BOOK ON RECURRENT NEURAL NETWORKS - SEQUENCE LEARNING - PROGRAM LEARNING - FEEDBACK NETWORKS - FEEDBACK NEURAL NETWORK - RECURRENT NETS

Last
update
2015.
Click on
RNN-
related
squares.

This is the preliminary web site on the upcoming Book on Recurrent Neural Networks, to be published by Cambridge University Press. The authors are:
Jürgen Schmidhuber
Alex Graves
Faustino Gomez
Sepp Hochreiter

We hope it will become the definitive textbook on RNN for sequence processing & program learning.

Some of our previous work on RNN (1989-2010) can be found in the recurrent net page or by clicking at the square icons to the right. Our Open Source RNN & LSTM Software Librairies: Brainstorm; RNNLIB; Pybrain.

.

Blurb (from the RNN page): The human brain is a recurrent neural net (RNN): a network of neurons with feedback connections. It can learn many behaviors / sequence processing tasks / algorithms / programs that are not learnable by traditional machine learning methods. These capabilities explain the rapidly growing interest in artificial RNN for technical applications: general computers which can learn algorithms to map input sequences to output sequences, with or without a teacher. They are computationally more powerful and biologically more plausible than other adaptive approaches such as Hidden Markov Models (no continuous internal states), feedforward networks and Support Vector Machines (no internal states at all). RNN have recently given state-of-the-art results in time series prediction, adaptive robotics and control, connected handwriting recognition, image classification, speech recognition, protein analysis, stock market prediction, and other sequence learning problems.
.

Request for references.
Quite a few references to previous work on RNN can already be found in this incomplete and unordered bibfile; even more can be found in this bigger bibfile, but many important citations are still missing. To make sure we give a comprehensive overview of the field, we ask those who have contributed to it to send additional relevant references, preferably bibtex, to juergen@idsia.ch. For each of your papers, could you please also send at most five lines stating why you feel this was novel back then, possibly tinged by the benefit of hindsight? Thanks a lot!
.

Sorry for the delay! Unfortunately, the RNN book is a bit delayed because the field is moving so rapidly. However, the Deep Learning Overview (Schmidhuber, 2015) is also an RNN survey. Useful algorithms for supervised, unsupervised, and reinforcement learning RNNs are mentioned in Sec. 5.5, 5.5.1, 5.6.1, 5.9, 5.10, 5.13, 5.16, 5.17, 5.20, 5.22, 6.1, 6.3, 6.4, 6.6, 6.7.
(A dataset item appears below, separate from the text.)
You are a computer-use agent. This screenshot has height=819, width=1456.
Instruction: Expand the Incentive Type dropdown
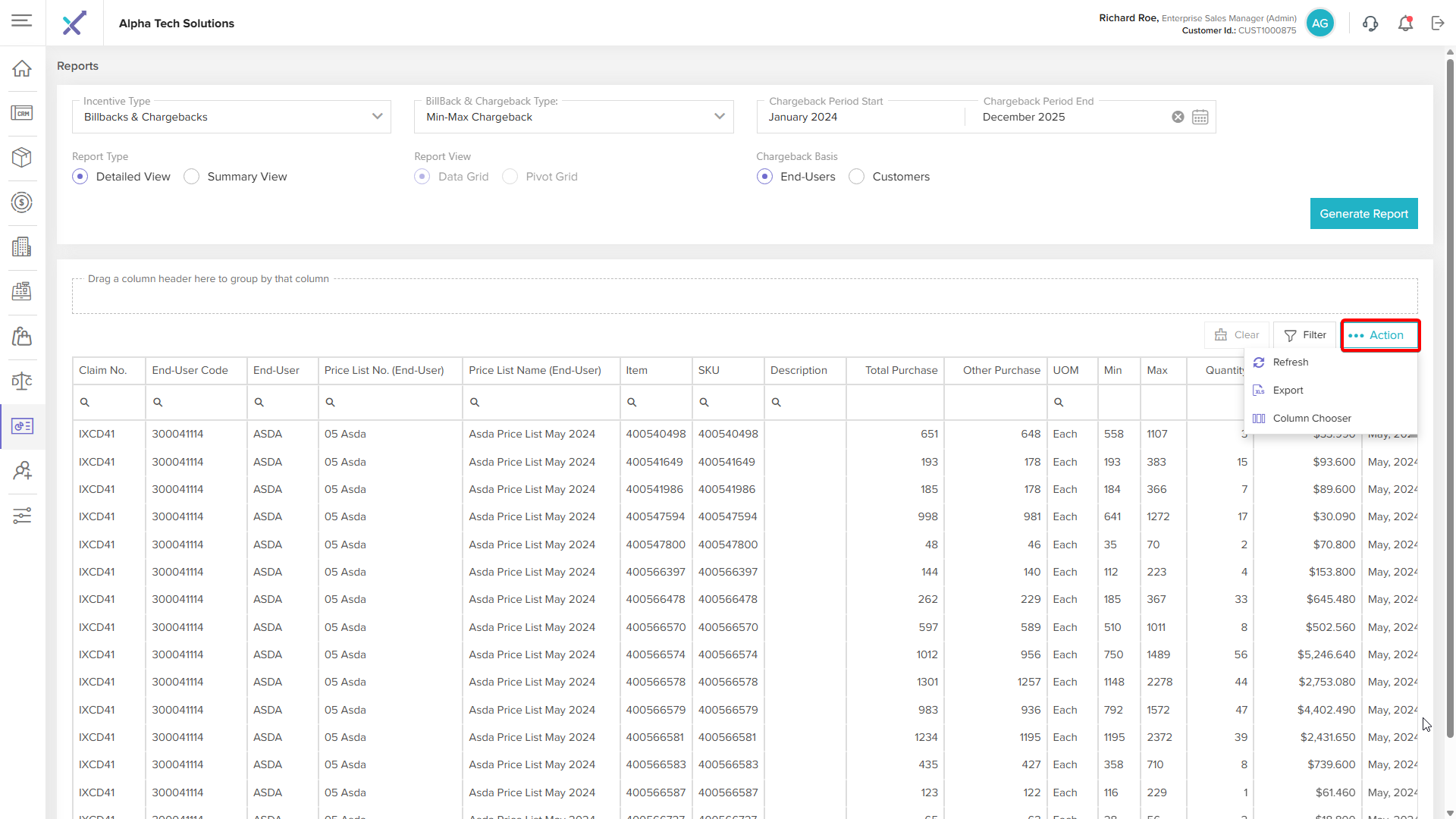click(377, 117)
PREFACE (January 2011). Soon after the birth of modern computer science around the 1930s, two fundamental questions arose: 1. How can computers learn useful programs from experience, as opposed to being programmed by human programmers? 2. How to program parallel multiprocessor machines, as opposed to traditional serial architectures? Both questions have triggered enormous research efforts over the past 70 years, yet are more pressing than ever. The simple architectures and algorithms in this book will tackle them, trying to catch two big birds with one stone.

To build efficient adaptive problem solvers for tasks ranging from robot control to prediction and sequential pattern recognition, we will investigate the highly promising concept of artificial recurrent neural networks, or simply RNN. They allow for both parallel and sequential computation, and in principle can compute anything a traditional computer can compute. Unlike traditional computers, however, RNN are similar to the human brain, which is a large feedback network of connected neurons that somehow can learn to translate a lifelong sensory input stream into a sequence of useful motor outputs. The brain is a remarkable role model as it can solve many problems current machines cannot yet solve.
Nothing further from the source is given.